Importance of credit history
Banks and NBFCs rely on your credit score to take a call whether to sanction you a loan or not. It is important to note that your payment history has foremost bearing on your credit score. Normally, banks report to the bureau after 30 days past the instalment or payment due date. This delay in payment would be detrimental for your credit score. Late payment of dues or instalments would be recorded and marked on credit report on the condition how late they are: 30 days, 60 days, 90 days or 120 days. Be aware of all these facts before you apply for credit card anywhere.
Late Payment of credit card dues
Late payment of credit card outstanding obviously affects your credit history. The impact varies on the how late the payment is and the repetition of such charges. Every credit rating agency has a different way of calculating the credit score and it varies from bureau to bureau. The longer an instalment remains unpaid, the more damaging would be with regards to your credit score. For example, a payment is 100 days late can have more impact than a payment that is 50 days late.
One Late Payment of big credit card due could have a damaging effect on your credit score. If your credit score is already lower, the late payment won’t impact much. But if your credit score is in excess of 800, then a late payment may lower your credit score by 90-100 points all of a sudden in one go.
One entry of late payment will remain in your credit report for upto 7 years. After seven years, you can have it removed. If you are in the habit of paying late or if the lenders send the collection team to collect the dues, remember that your credit score on these circumstances take a critical hit. Check your free credit score at Fincover, to stay on top your credit health.
This is apart from the late payment and interest charges you are forced to pay for non-payment.
Credit Cards have a concept called partial payment where you can make a part payment towards the amount outstanding. This is one way to keep your credit score safe. However, please remember that the interest will be charged by the credit card issuing company for the remaining amount. Also, if that cycle continues for a long time, your outstanding will grow and you will end up falling in a debt trap
Steps to stop payment impact on your credit score,
- Select payment due dates where you will be financially free. Most credit card holders allow their lenders to select the due dates
- Keep remainders about the payment outstanding. Set up reminders
- Banks wouldn’t report to the credit bureau until it’s past the 30 days. So, if you cannot afford to pay the full amount, at least makes a part payment towards the outstanding. In some cases, you can talk to your card providers and ask them not to send a late payment report.

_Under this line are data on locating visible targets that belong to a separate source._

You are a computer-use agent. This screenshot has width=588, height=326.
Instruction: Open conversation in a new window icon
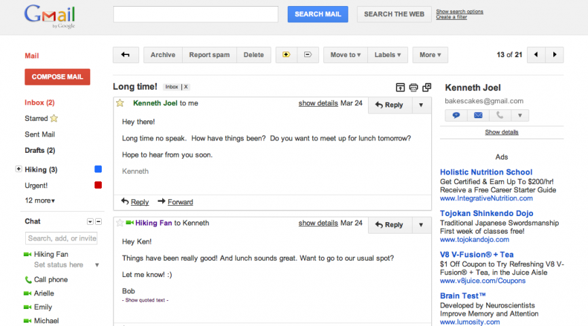426,88
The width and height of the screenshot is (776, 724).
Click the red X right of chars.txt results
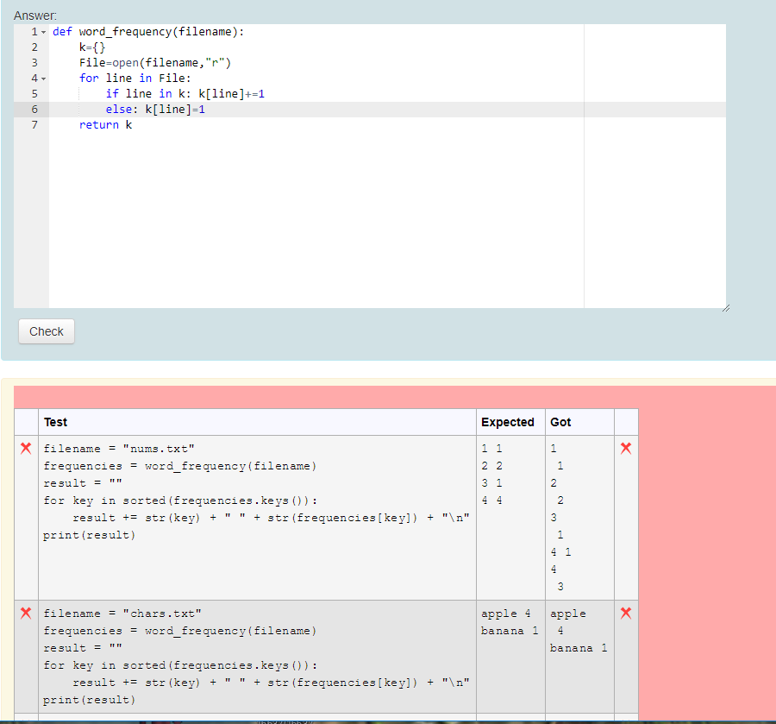coord(626,613)
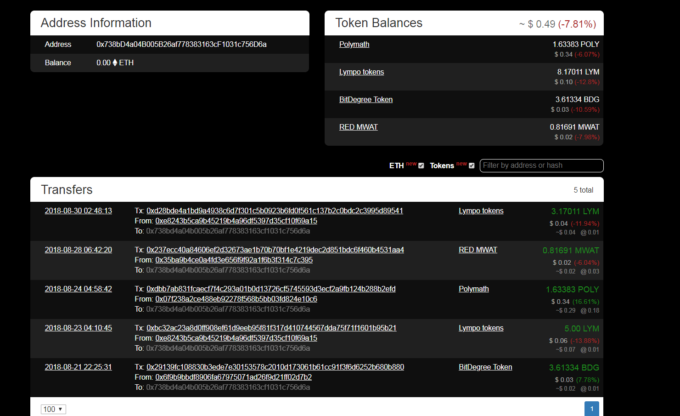Open sender address 0x35ba9b4ce0a4

[234, 260]
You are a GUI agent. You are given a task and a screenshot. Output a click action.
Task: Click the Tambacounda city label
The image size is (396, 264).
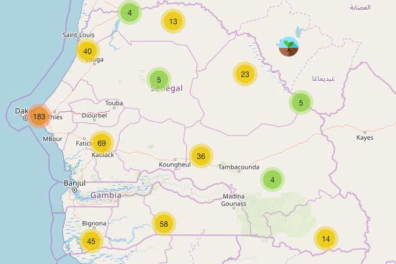[238, 166]
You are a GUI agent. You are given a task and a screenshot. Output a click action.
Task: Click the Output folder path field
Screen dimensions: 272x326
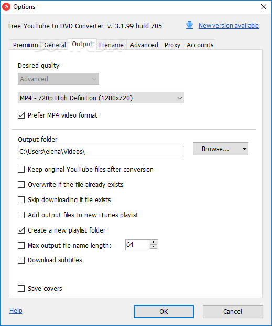point(101,152)
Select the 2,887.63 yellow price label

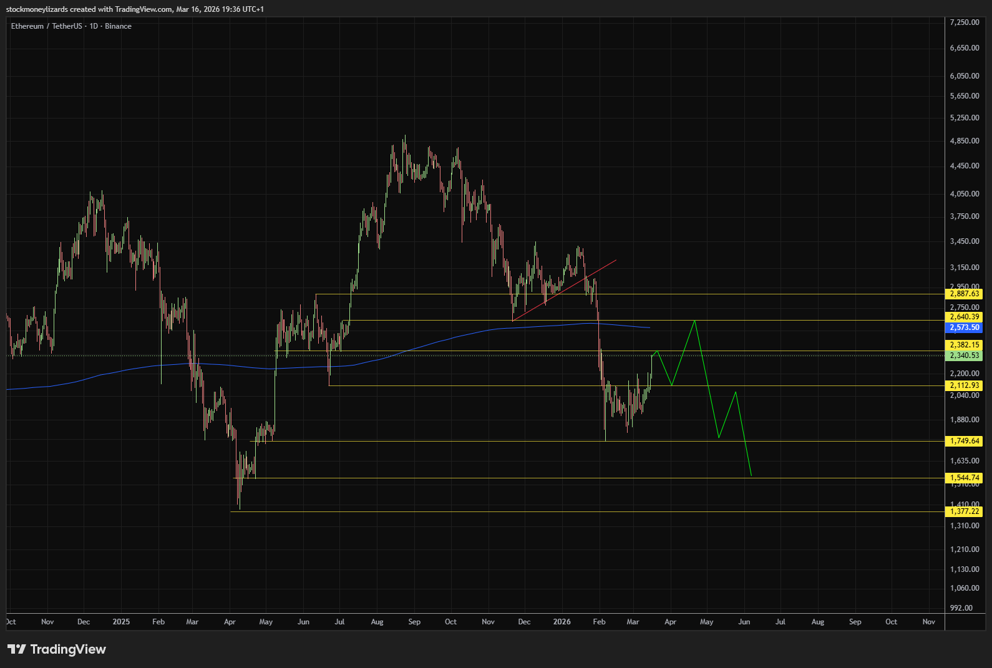(964, 294)
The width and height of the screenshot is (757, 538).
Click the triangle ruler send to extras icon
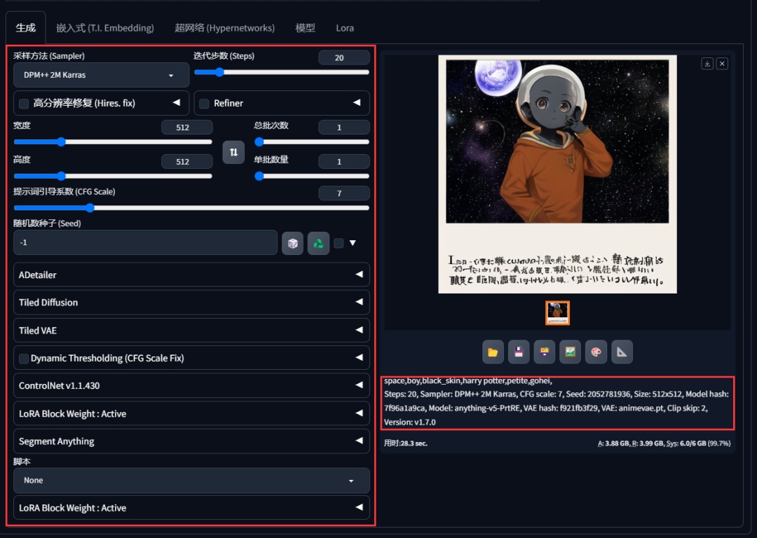[622, 352]
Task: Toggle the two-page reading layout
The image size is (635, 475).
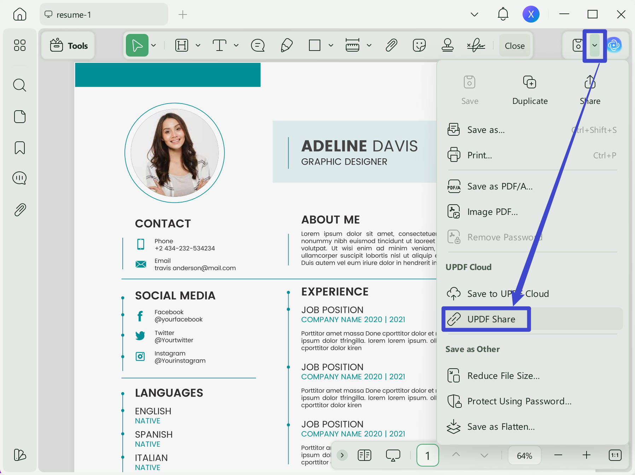Action: (x=364, y=455)
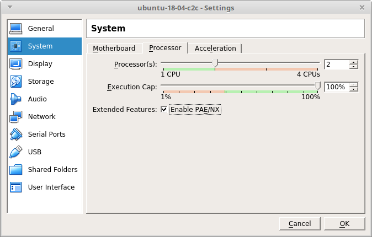Raise execution cap using up arrow
The width and height of the screenshot is (372, 237).
click(353, 84)
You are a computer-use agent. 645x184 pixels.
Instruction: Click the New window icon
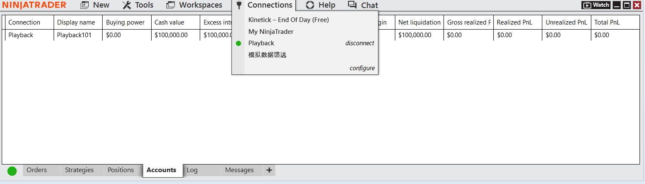coord(84,5)
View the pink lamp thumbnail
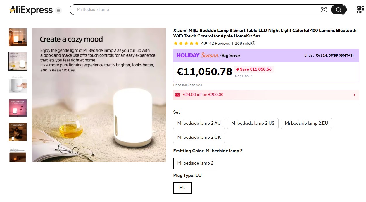The image size is (366, 202). coord(18,108)
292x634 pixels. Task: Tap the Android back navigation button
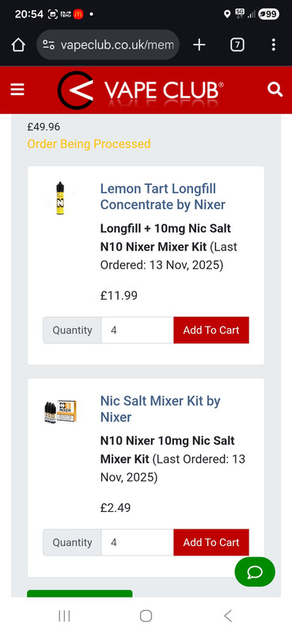coord(228,616)
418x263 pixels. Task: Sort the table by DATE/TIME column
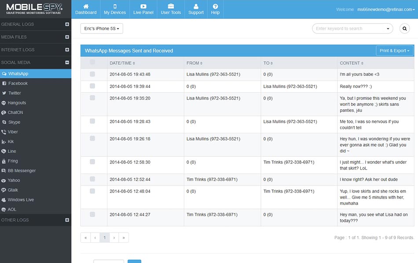click(x=122, y=63)

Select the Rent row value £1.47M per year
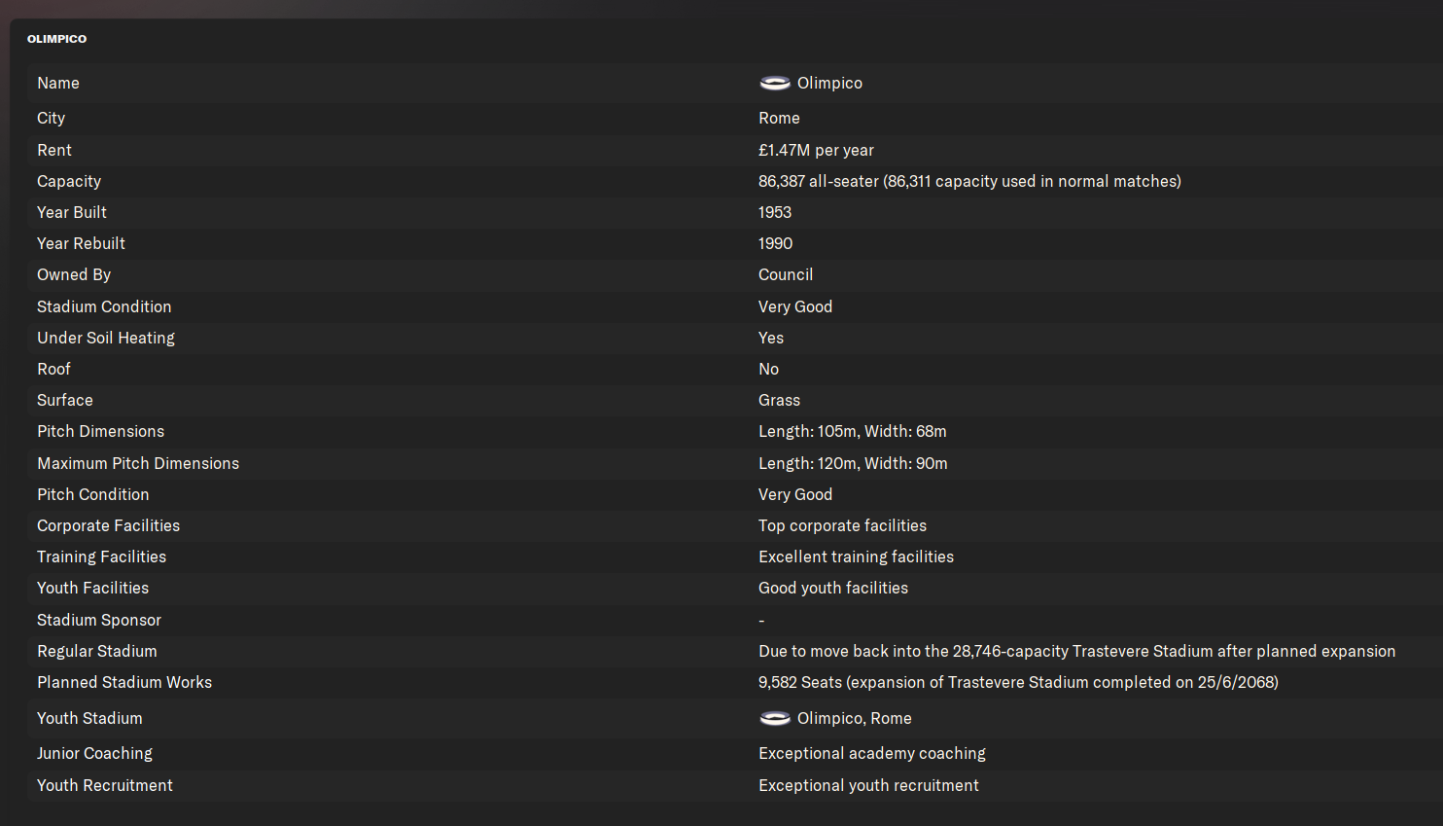click(x=816, y=150)
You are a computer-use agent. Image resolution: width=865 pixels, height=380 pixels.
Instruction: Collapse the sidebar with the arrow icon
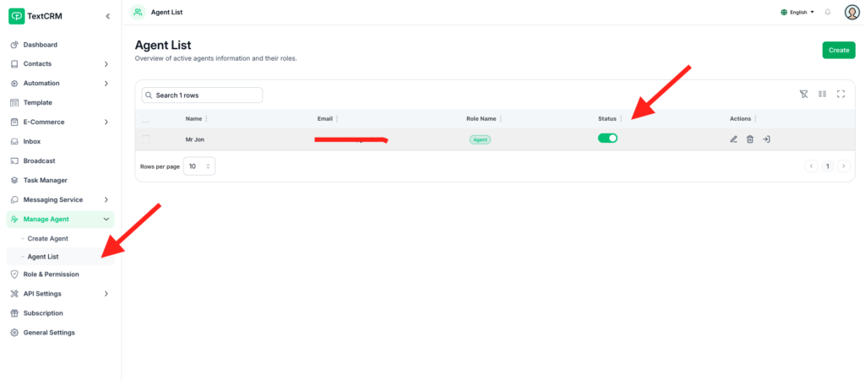(x=107, y=16)
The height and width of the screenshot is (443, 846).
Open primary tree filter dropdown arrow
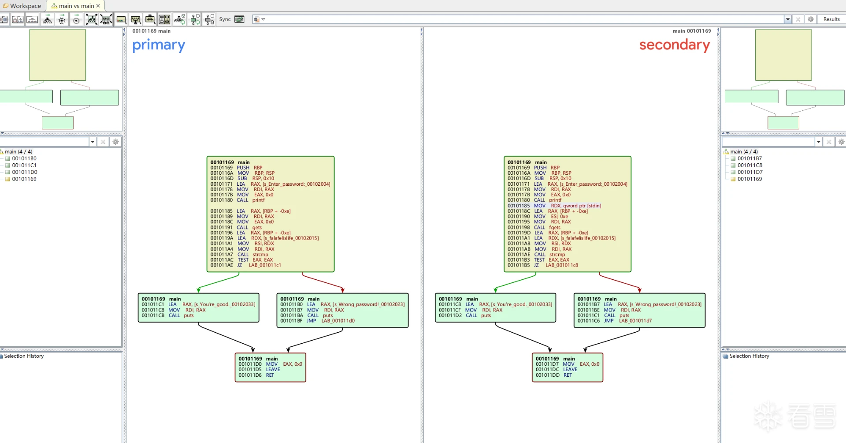(x=93, y=142)
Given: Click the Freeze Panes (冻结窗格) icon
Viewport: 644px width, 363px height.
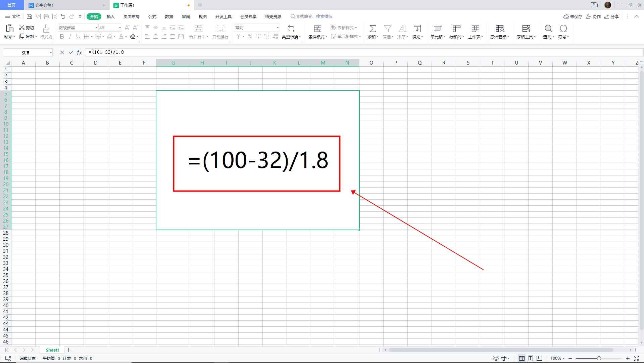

- Regularly monitor your credit report. If you notice any errors or discrepancies, co-ordinate with the bureaus and get them corrected as soon as possible
- Automate your credit card payment – By doing this, the amount will be automatically deducted from your savings account. You can give standing instructions to settle either Total Amount due or Credit card in your savings account.
It is worth remember credit card non-payment of bills is a serious offence and can terribly impact your credit score and report. Hence, make use of your credit card diligently.